A 15-year-old boy damaged his eyes while playing with a laser pointer he’d bought over the internet, say doctors who warn that dangerously high-powered versions are easily available online. One eye expert called it “a legitimate public health menace.”
The boy’s case is reported in the Sept. 9 issue of the New England Journal of Medicine by doctors who treated him at the Lucerne Cantonal Hospital in Switzerland.
It follows two reports in June of similar accidents. British doctors said a teenager damaged his eyes with a high-powered laser pointer, and a British physician said his vision was affected for several months after he was zapped by his 7-year-old son.
Laser pointers are devices that resemble pens and emit a narrow beam of laser light. They’re used by lecturers to point out information during presentations, for example.
Laser pointers sold in the United States are subject to a power limit imposed by the Food and Drug Administration—one that won’t cause instant eye damage, although harm is still possible with prolonged exposure. Laser pointers that exceed the FDA restriction can be found online, however.
The Swiss boy’s laser was 30 times more powerful than the FDA limit. He bought it to pop balloons and burn holes in paper and his sister’s sneakers, his doctors said.
One day, he was playing with the pointer in front of a mirror to create a light show, and he accidentally zapped his eyes with its green light several times.
Although he noticed right away that his vision was blurry, he was afraid of telling his parents. So it wasn’t until two weeks later, when he couldn’t hide the problem any longer, that he saw a doctor.
The vision in his left eye was so poor that he couldn’t count fingers more than three feet away. His other eye also showed severe vision loss, one that would make it difficult to read a newspaper, Dr. Martin Schmid, one of the doctors reporting the case, said in an eMail message to the Associated Press.

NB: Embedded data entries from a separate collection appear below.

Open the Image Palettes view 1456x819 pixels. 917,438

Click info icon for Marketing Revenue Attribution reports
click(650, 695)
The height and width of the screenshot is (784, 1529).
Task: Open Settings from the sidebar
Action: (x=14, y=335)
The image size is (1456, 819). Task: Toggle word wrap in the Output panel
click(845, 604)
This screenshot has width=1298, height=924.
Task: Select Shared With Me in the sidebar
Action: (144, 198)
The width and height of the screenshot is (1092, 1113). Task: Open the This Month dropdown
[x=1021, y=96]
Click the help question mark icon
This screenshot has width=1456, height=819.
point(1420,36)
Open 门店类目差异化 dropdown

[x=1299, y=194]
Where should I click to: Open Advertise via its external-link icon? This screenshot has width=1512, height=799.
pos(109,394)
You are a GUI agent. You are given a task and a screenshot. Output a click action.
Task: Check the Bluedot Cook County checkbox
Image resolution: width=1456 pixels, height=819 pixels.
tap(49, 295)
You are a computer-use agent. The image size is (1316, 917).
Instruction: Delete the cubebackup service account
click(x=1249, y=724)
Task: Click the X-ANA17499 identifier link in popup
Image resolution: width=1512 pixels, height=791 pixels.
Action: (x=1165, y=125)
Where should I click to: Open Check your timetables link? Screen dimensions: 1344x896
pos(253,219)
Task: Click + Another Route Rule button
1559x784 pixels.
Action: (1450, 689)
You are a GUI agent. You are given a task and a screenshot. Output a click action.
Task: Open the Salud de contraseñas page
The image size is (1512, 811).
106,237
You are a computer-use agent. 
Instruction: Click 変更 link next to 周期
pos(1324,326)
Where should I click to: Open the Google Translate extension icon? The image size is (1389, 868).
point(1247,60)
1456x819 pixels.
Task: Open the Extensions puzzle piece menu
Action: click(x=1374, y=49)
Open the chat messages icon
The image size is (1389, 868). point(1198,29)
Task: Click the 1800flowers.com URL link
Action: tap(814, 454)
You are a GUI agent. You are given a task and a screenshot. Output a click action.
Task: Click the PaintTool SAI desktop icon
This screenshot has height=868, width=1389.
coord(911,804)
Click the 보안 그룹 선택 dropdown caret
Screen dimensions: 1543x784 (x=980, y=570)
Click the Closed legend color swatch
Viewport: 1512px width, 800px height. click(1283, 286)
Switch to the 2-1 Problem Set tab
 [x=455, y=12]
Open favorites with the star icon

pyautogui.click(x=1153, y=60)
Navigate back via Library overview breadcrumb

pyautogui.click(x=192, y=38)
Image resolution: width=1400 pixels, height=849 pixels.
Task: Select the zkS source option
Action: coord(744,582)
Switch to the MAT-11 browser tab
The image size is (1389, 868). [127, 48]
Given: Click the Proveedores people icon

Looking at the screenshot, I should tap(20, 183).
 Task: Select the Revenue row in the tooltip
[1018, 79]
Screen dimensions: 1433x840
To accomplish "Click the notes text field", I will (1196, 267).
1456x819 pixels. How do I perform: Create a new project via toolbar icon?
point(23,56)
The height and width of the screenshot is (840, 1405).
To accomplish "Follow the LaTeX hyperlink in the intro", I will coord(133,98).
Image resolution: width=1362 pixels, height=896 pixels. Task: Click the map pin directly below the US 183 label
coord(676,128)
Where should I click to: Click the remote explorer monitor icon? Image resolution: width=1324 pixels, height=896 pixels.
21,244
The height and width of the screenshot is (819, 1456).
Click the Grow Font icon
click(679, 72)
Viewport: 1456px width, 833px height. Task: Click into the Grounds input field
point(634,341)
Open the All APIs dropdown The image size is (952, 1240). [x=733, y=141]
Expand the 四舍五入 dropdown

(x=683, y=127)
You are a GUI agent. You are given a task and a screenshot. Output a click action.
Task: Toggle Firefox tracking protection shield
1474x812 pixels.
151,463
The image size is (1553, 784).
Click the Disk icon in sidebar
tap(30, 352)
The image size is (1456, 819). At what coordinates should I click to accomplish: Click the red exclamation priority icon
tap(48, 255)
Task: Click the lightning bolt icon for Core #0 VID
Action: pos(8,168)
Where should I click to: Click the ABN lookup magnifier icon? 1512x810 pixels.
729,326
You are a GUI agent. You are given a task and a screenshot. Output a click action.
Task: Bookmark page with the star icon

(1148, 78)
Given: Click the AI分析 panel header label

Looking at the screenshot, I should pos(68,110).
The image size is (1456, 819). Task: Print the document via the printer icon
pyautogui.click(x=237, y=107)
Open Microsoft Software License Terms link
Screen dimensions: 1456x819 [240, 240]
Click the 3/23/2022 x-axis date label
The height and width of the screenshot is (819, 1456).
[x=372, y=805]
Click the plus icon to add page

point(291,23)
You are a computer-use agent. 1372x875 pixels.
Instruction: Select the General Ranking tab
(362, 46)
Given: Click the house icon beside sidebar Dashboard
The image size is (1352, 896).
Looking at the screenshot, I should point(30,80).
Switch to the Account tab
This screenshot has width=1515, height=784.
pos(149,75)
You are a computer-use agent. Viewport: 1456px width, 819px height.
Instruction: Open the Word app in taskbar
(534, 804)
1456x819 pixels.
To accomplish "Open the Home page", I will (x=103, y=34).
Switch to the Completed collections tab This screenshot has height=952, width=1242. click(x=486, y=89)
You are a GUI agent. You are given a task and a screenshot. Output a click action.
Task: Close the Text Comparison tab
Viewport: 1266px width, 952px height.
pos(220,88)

Examination showed a hemorrhage in his left eye and several tiny scars in his right eye.
After four months, his vision showed some improvement but remained moderately impaired, Schmid said.
High-power devices like the one the teen bought are advertised as laser pointers and look just like low-powered versions, Schmid and colleagues wrote.
“I’m stunned that a kid can get access to … this type of power,” commented Dr. George A. Williams, chair of ophthalmology at the Oakland University William Beaumont School of Medicine in Royal Oak, Mich.